*** Extracted material ***

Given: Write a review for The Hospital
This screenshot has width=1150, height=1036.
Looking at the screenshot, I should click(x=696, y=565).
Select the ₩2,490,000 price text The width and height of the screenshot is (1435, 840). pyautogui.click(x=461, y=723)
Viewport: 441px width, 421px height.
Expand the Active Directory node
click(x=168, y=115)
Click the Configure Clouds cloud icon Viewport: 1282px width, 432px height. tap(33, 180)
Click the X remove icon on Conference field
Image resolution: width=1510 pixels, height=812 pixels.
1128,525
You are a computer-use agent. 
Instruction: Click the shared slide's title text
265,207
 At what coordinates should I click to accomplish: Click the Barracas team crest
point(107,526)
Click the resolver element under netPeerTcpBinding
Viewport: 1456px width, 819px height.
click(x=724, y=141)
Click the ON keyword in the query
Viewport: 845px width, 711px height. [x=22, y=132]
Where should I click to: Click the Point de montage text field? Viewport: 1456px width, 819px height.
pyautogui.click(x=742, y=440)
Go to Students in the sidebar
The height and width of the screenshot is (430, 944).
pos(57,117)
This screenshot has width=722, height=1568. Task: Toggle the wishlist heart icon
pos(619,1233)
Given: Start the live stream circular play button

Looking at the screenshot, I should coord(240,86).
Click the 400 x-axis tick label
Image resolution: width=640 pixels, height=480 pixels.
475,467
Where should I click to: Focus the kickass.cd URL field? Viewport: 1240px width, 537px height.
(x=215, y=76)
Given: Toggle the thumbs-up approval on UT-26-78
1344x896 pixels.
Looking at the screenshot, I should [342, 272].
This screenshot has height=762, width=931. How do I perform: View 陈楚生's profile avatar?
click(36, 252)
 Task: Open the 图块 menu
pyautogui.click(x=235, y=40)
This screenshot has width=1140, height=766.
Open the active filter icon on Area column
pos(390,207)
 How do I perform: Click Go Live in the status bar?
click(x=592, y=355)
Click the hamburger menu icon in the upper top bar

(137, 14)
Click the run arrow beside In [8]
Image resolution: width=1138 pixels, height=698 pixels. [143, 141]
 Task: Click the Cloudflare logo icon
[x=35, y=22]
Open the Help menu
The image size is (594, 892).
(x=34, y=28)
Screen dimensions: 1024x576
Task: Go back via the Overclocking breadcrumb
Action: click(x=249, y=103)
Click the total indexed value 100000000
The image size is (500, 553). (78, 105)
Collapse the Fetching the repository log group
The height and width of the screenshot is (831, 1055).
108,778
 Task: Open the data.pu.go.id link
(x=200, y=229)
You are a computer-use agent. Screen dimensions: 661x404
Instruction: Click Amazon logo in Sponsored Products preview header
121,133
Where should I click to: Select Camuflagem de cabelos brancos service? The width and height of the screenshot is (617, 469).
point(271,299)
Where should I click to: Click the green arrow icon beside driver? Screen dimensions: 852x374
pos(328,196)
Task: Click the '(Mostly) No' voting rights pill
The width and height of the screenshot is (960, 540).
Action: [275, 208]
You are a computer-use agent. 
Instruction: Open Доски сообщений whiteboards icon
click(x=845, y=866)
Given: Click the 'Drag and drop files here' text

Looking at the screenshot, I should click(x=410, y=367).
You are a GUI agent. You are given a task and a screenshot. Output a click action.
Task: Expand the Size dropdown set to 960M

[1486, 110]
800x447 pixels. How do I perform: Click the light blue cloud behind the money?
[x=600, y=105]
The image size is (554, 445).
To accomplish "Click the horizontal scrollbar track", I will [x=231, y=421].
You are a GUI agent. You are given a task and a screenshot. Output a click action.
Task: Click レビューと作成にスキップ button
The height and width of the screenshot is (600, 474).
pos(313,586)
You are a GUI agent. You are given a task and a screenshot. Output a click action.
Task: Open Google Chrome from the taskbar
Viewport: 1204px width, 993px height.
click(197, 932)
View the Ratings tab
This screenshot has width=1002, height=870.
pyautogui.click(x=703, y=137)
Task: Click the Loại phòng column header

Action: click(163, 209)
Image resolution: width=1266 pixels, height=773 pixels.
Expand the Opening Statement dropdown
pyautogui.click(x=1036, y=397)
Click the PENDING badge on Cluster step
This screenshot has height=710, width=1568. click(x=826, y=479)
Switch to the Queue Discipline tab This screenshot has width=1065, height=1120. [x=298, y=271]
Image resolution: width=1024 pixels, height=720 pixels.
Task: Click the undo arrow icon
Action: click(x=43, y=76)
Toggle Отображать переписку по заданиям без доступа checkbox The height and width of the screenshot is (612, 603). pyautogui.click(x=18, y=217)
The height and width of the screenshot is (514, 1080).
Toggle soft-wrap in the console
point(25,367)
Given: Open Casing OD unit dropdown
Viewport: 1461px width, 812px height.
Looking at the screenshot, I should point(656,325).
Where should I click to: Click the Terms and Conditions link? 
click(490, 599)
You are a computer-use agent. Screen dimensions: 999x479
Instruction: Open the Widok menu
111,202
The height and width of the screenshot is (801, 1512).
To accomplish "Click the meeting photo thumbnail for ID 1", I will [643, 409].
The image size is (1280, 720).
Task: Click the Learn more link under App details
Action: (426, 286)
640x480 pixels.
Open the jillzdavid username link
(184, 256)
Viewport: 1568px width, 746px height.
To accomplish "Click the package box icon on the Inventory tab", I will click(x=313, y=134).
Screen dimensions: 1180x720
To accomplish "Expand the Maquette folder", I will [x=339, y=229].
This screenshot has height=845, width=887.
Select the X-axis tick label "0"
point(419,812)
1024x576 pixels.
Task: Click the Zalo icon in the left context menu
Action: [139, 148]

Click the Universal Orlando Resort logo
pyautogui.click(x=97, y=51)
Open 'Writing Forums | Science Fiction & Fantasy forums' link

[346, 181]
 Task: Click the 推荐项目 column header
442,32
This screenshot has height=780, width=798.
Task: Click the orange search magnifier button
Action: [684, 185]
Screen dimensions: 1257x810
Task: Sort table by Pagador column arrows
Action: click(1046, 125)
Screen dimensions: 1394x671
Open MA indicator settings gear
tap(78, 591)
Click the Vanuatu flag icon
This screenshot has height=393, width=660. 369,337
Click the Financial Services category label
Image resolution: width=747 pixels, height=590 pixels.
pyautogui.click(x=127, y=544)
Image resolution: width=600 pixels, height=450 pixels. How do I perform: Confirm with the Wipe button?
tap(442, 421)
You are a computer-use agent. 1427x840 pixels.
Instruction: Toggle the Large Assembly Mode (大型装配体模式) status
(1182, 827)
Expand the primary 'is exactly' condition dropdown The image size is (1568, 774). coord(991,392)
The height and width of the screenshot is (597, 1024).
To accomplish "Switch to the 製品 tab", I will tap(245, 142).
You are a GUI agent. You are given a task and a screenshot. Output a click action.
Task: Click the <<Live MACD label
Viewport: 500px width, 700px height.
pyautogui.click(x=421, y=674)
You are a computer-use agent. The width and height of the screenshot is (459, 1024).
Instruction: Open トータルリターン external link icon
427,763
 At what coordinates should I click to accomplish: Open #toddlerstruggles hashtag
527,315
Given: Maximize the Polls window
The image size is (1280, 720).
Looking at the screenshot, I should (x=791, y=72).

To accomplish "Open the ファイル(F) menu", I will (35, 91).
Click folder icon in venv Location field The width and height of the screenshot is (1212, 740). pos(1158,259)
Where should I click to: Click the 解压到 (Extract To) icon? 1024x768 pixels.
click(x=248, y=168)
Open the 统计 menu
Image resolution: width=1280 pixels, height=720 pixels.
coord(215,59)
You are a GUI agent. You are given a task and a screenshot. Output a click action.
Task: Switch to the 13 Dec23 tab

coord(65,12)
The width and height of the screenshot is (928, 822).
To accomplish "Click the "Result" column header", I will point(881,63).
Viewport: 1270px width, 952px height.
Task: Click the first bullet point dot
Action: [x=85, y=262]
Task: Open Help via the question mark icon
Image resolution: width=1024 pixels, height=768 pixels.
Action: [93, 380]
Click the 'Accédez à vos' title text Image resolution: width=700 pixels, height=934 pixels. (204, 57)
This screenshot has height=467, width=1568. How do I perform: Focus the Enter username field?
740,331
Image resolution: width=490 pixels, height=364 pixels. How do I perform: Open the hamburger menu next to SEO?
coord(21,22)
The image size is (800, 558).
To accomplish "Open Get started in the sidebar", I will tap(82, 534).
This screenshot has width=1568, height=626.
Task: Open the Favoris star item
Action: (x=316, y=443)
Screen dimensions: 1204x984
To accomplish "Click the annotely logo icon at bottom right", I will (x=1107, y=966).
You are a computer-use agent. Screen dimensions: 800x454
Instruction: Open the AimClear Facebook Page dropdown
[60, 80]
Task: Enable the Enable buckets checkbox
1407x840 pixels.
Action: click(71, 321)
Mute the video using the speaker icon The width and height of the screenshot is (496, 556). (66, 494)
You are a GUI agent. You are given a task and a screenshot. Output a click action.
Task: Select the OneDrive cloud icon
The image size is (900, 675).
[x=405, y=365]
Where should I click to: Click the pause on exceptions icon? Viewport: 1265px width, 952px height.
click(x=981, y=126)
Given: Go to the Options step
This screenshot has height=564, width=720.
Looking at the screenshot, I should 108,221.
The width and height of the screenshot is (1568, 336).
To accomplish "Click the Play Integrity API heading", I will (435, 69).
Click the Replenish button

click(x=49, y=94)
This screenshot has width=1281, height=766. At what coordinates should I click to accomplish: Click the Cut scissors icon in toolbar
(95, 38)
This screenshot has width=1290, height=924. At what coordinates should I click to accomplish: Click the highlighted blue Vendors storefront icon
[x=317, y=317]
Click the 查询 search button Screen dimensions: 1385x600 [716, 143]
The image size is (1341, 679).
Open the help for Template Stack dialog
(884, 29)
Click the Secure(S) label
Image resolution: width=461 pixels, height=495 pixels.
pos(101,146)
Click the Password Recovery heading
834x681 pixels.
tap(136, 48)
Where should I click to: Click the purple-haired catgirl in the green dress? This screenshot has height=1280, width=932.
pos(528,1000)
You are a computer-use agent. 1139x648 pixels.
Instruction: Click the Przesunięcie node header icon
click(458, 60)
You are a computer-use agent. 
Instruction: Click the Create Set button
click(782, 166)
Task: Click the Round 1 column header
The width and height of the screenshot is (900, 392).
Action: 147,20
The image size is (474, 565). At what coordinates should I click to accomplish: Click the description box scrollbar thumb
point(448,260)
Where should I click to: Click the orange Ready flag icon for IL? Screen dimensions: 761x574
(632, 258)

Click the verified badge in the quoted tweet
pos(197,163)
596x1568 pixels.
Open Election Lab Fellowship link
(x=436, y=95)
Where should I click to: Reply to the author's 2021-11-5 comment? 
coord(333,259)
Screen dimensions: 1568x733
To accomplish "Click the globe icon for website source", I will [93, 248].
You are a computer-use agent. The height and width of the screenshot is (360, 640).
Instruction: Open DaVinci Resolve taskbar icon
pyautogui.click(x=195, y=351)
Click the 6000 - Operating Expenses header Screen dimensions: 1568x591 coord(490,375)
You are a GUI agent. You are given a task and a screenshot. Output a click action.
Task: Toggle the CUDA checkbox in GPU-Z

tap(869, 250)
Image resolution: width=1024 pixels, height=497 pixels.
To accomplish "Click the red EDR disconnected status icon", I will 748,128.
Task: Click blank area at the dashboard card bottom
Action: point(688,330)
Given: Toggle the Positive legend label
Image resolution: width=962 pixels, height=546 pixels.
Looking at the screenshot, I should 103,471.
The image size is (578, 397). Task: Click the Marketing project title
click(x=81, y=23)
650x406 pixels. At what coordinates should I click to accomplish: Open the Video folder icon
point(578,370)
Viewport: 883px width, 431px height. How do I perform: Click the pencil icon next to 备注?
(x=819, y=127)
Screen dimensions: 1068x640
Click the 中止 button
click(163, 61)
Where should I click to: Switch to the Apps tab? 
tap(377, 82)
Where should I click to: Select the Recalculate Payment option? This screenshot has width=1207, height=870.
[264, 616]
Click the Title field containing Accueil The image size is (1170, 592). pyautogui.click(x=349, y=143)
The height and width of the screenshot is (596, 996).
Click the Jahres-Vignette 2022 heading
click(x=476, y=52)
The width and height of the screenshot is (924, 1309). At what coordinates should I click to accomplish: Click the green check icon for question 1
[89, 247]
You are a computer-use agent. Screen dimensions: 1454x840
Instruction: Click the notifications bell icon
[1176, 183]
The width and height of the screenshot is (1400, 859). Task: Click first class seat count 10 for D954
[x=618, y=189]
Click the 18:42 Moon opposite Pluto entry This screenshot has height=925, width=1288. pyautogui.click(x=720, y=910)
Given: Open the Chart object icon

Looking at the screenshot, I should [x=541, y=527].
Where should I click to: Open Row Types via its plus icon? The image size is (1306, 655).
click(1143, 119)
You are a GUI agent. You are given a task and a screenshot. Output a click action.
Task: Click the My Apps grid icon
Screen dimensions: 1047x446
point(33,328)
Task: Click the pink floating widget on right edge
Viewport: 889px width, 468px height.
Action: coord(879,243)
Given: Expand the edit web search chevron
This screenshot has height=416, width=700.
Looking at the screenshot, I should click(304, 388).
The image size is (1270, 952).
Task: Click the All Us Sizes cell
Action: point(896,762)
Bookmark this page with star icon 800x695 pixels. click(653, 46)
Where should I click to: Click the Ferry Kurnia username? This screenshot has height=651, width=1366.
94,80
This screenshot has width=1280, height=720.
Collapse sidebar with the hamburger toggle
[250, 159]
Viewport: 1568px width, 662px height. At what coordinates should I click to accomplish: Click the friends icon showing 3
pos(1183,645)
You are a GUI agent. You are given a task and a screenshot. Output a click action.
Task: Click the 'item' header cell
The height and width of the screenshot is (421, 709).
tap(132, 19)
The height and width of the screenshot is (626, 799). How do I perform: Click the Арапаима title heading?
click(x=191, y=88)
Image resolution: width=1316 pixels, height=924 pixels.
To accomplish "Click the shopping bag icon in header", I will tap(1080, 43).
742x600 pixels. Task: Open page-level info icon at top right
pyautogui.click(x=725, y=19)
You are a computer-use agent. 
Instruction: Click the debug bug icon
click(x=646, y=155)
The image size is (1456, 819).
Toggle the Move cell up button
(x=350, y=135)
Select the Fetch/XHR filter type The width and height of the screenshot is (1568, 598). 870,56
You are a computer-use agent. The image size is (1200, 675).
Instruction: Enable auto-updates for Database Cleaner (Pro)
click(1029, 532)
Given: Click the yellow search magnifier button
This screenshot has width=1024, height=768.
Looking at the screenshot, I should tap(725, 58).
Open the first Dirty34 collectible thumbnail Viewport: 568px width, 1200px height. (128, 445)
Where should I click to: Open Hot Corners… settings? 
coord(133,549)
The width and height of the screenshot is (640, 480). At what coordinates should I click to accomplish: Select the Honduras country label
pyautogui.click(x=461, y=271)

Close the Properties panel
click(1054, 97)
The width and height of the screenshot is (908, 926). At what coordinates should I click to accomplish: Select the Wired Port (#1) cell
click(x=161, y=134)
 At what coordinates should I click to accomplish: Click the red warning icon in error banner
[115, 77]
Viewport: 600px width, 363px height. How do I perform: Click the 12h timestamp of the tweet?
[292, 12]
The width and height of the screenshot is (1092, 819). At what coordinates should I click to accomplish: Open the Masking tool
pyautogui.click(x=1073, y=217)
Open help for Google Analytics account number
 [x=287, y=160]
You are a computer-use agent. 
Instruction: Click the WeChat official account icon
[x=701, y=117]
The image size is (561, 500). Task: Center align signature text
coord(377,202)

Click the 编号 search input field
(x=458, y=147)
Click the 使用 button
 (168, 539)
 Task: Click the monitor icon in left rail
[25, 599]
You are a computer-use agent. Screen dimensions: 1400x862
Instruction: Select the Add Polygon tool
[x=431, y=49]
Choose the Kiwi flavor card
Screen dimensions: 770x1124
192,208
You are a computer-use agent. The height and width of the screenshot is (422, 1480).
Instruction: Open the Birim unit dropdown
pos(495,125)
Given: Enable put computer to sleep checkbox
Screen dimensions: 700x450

*** End of Extracted material ***

--- Brief ---
Begin at the line that has "The width and height of the screenshot is (1400, 859)." in the entries above; stop after the line that has "This screenshot has width=1280, height=720.". Transcribe exactly those lines and no others.

--- Output below ---
The width and height of the screenshot is (1400, 859). Task: Click first class seat count 10 for D954
[x=618, y=189]
Click the 18:42 Moon opposite Pluto entry This screenshot has height=925, width=1288. pyautogui.click(x=720, y=910)
Given: Open the Chart object icon

Looking at the screenshot, I should [x=541, y=527].
Where should I click to: Open Row Types via its plus icon? The image size is (1306, 655).
click(1143, 119)
You are a GUI agent. You are given a task and a screenshot. Output a click action.
Task: Click the My Apps grid icon
Screen dimensions: 1047x446
point(33,328)
Task: Click the pink floating widget on right edge
Viewport: 889px width, 468px height.
Action: coord(879,243)
Given: Expand the edit web search chevron
This screenshot has height=416, width=700.
Looking at the screenshot, I should click(304, 388).
The image size is (1270, 952).
Task: Click the All Us Sizes cell
Action: point(896,762)
Bookmark this page with star icon 800x695 pixels. click(653, 46)
Where should I click to: Click the Ferry Kurnia username? This screenshot has height=651, width=1366.
94,80
This screenshot has width=1280, height=720.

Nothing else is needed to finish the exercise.